Figure 4 |. Dissecting mechanisms of pleiotropic variants across multiple blood cell lineages.

(a) Schematic that illustrates fine-mapped variants acting in multi-potential or heterogeneous progenitors on distinct hematopoietic lineages, either by tuning lineages in the same direction or switching the regulation in opposite directions. (b) A heatmap depicting 172 fine-mapped variants (PP > 0.10) with pleiotropic effects on cell counts in two or more hematopoietic lineages (eosinophil, neutrophil, basophil, lymphocyte, monocyte, platelet, RBC). Effects on eosinophil, neutrophil, and basophil counts are visualized together as a singular granulocyte lineage.
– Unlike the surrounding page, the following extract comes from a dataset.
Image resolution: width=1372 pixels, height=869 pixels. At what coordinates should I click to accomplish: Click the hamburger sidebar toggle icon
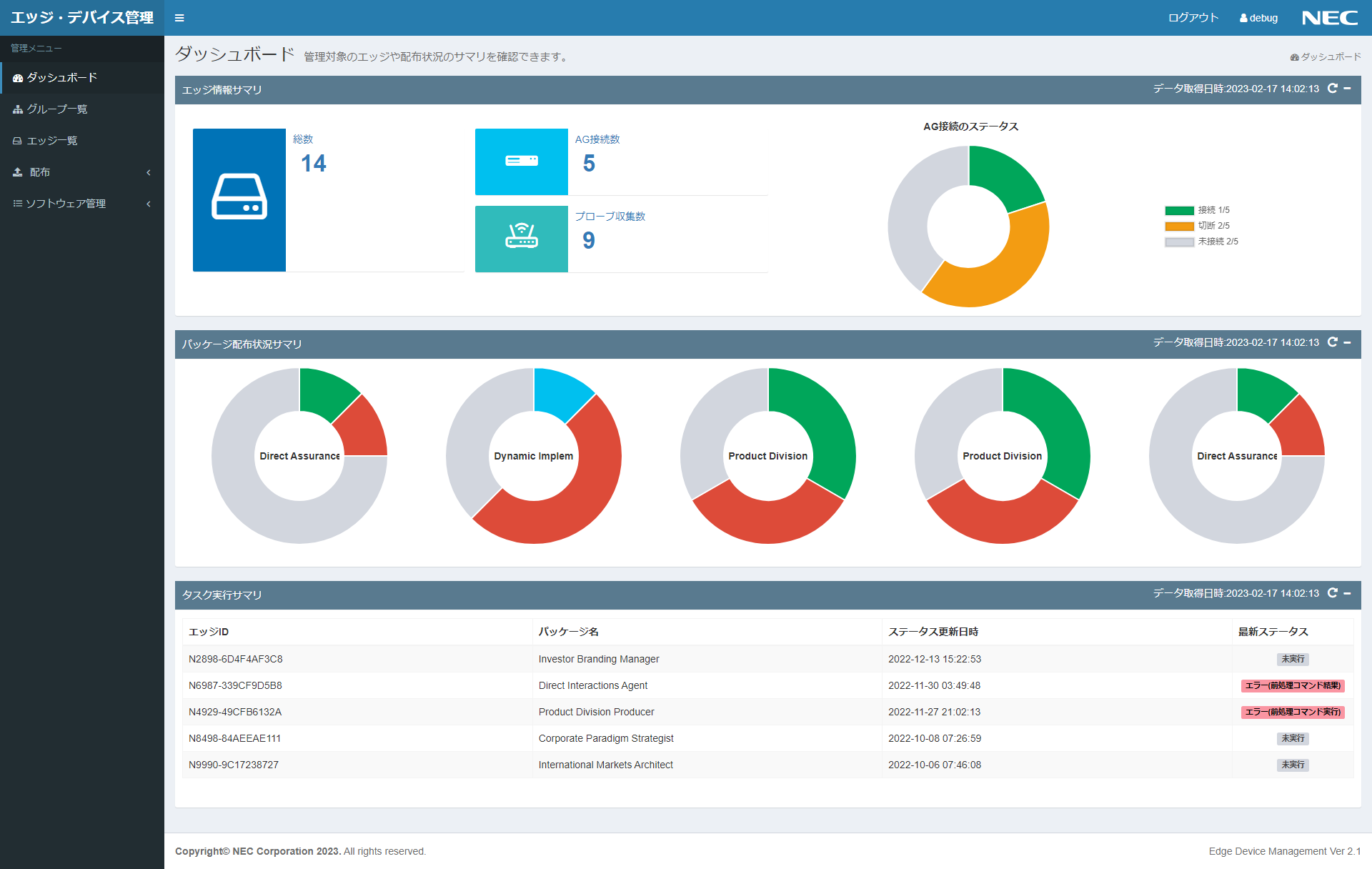click(x=179, y=18)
Genomic annotations are indicated below each variant. (c) Pleiotropic variant rs78744187, located downstream of CEBPA, has high chromatin accessibility in CMP and MEP progenitors (top) and demonstrates a switch mechanism by downregulating basophil count while upregulating RBC count (bottom). (d) rs218265, located upstream of stem cell factor KIT, has high chromatin accessibility in several early progenitors (HSC, MPP, CMP, MEP) and demonstrates a switch mechanism by upregulating neutrophil and WBC count while downregulating RBC count. (e) rs17758695, located within an intron of anti-apoptotic factor BCL2, has high chromatin accessibility in several early progenitors (HSC, MPP, CMP, MEP) and exhibits a tuning mechanism, simultaneously downregulating eosinophil, monocyte, and RBC counts.